Sprouters Northwest, Inc. of Kent, Washington, has been named in a couple of lawsuits for its part in a recent <"">Salmonella outbreak, said The Seattle Times.

We previously wrote that Sprouters Northwest issued a voluntarily recall of its clover and clover mix products because they have the potential to be contaminated with Salmonella, the U.S. Food and Drug Administration (FDA) previously announced.

According to The Seattle Times, at least eight people in Washington and Oregon fell ill after eating the contaminated sprouts. Tests traced the source of the Salmonella pathogen back to Sprouters Northwest sprouts, said the state Department of Health, wrote The Seattle Times.

So far, two lawsuits have been filed on behalf of people who fell ill and whose illnesses worsened, causing them to receive medical attention, noted The Seattle Times.
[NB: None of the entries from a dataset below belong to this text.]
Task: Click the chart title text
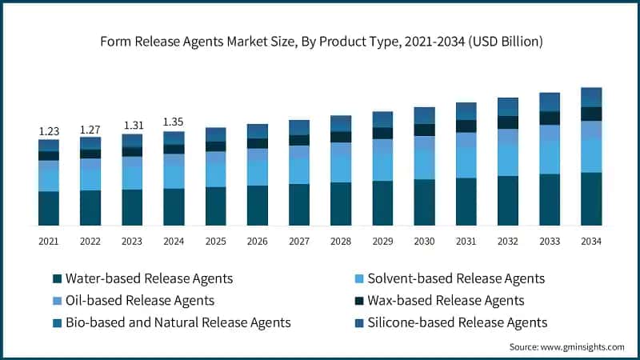coord(319,42)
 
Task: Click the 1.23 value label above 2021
coord(49,131)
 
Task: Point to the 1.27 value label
coord(90,129)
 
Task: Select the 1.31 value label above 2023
coord(132,126)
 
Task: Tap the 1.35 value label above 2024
coord(174,122)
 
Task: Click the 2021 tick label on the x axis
coord(49,241)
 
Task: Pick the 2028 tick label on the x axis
coord(341,241)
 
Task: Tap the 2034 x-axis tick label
coord(590,241)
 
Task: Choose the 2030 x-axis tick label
coord(424,241)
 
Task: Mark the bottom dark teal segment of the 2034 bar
coord(590,198)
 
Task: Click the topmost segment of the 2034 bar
coord(590,97)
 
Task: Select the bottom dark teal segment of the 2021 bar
coord(49,208)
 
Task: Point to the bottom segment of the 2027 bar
coord(299,204)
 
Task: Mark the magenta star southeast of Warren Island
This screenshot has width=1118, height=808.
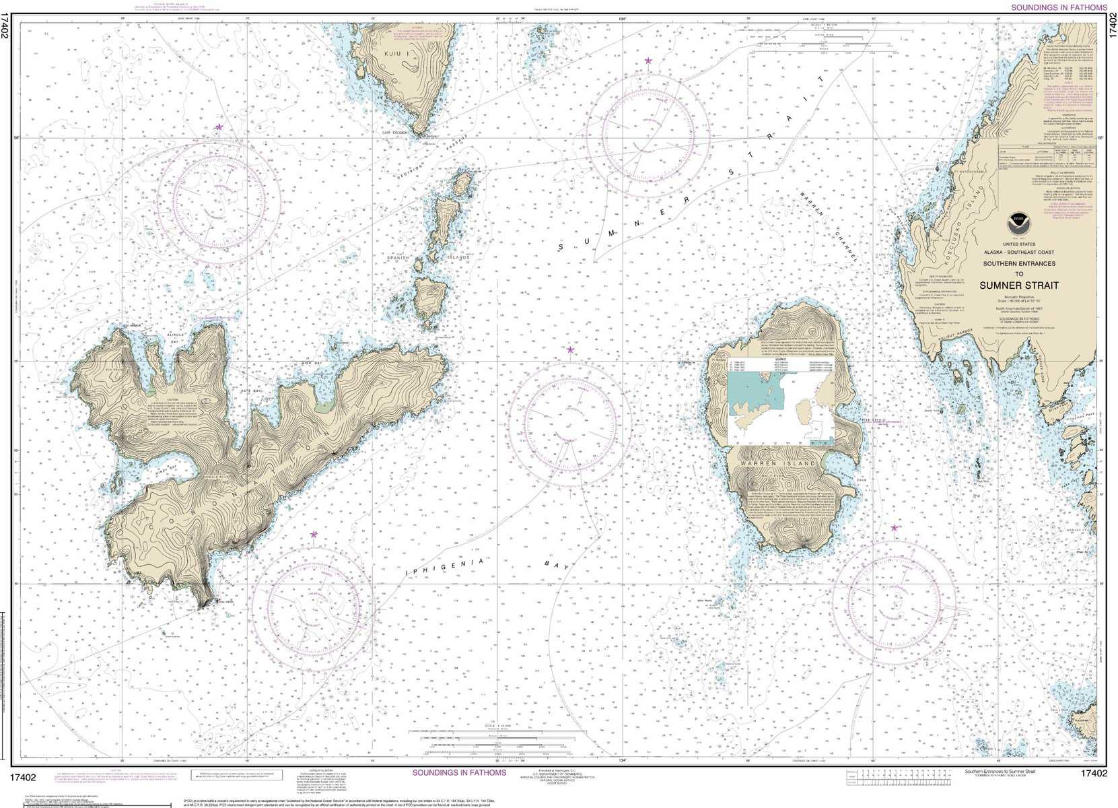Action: [895, 529]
Sprouters Northwest initiated the recall January 1st after learning that a few cases of Salmonella might be linked to sprouts. The recalled clover products were distributed in Washington State, Oregon, Idaho, and Alaska in retail chains and through wholesale distribution, with certain products labeled with “best by” dates of 1/16/11 and earlier, such as specific packages Clover Sprouts, Clover Onion Sprouts, Deli Sprouts, Spicy Sprouts, and Brocco Sandwich Sprouts.

Production of these products was suspended while FDA and the company investigated the source of the problem.

Consumers who purchased these clover-based products were urged to return them to the place of purchase for a full refund and to contact the company at 1.253.872.0577, Monday through Friday, from 7:00 a.m. to 11:00 a.m.

Salmonella is an organism that can cause serious and sometimes fatal infections in young children, frail or elderly people, and others with weakened immune systems. Healthy persons infected with Salmonella often experience fever, diarrhea (which may be bloody), nausea, vomiting, and abdominal pain. In rare circumstances, infection with Salmonella can result in the organism getting into the bloodstream and producing more severe illnesses such as arterial infections (i.e., infected aneurysms), endocarditis, and arthritis.

As we’ve reported in the past, sprouts present a unique food poisoning challenge in that they can become tainted prior to harvesting, when growing. Because sprouts are often eaten raw with no additional treatment, such as cooking, which eliminates bacteria, washing sprouts does not necessarily remove bacteria because bacteria grow within the sprouts and cannot be washed away. Over the past 15 years, at least 30 outbreaks of food poisoning have been associated with eating raw or lightly cooked sprouts, according to the FDA.